### Task goal:
Only the lines below between the ones containing "The height and width of the screenshot is (1160, 1036)." and "Task: Click the", inclusive, are to be reproduced, each exactly as it stands.

### Provided records:
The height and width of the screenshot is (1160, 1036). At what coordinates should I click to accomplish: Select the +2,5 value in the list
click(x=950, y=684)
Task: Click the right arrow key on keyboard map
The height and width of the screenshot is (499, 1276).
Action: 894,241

...

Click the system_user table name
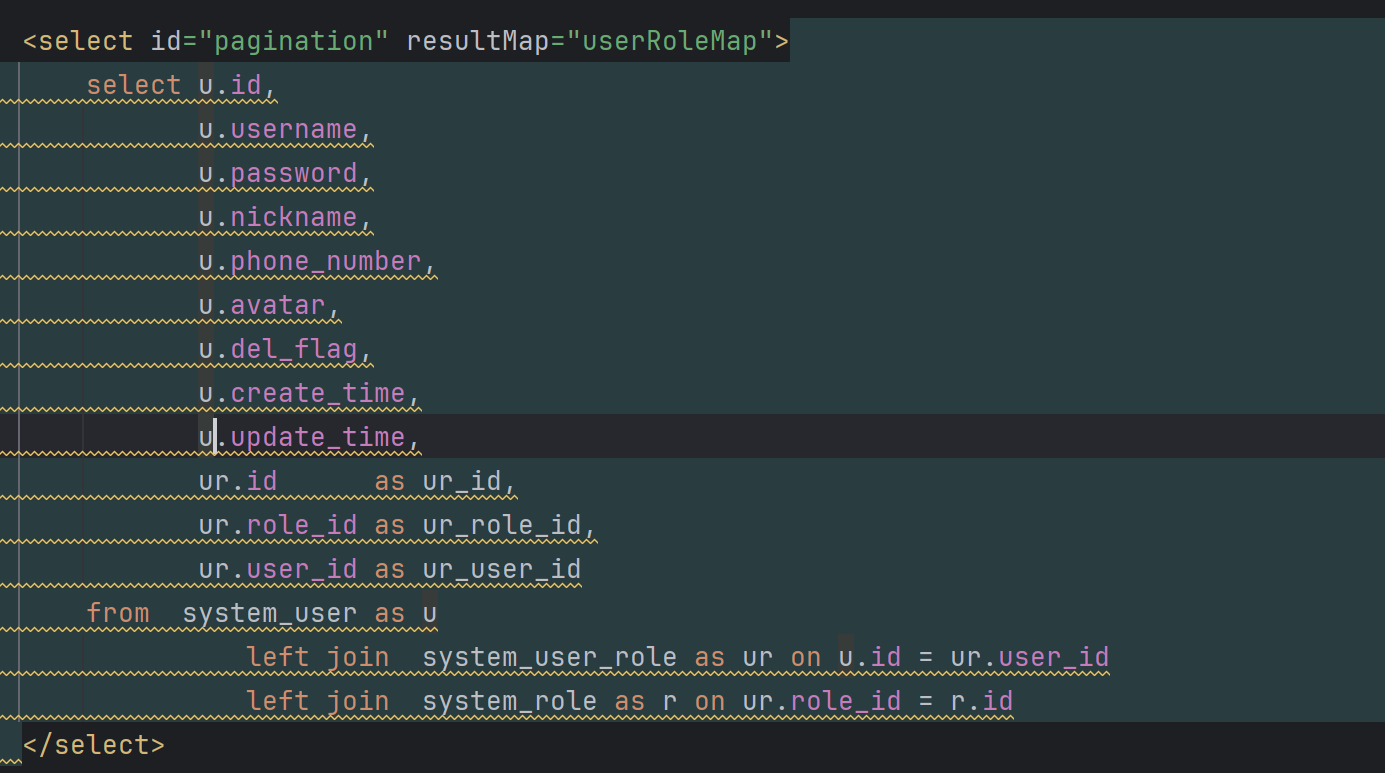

### Answer to this exercise:
The height and width of the screenshot is (1160, 1036). At what coordinates should I click to accomplish: Select the +2,5 value in the list
click(x=950, y=684)
Task: Click the right arrow key on keyboard map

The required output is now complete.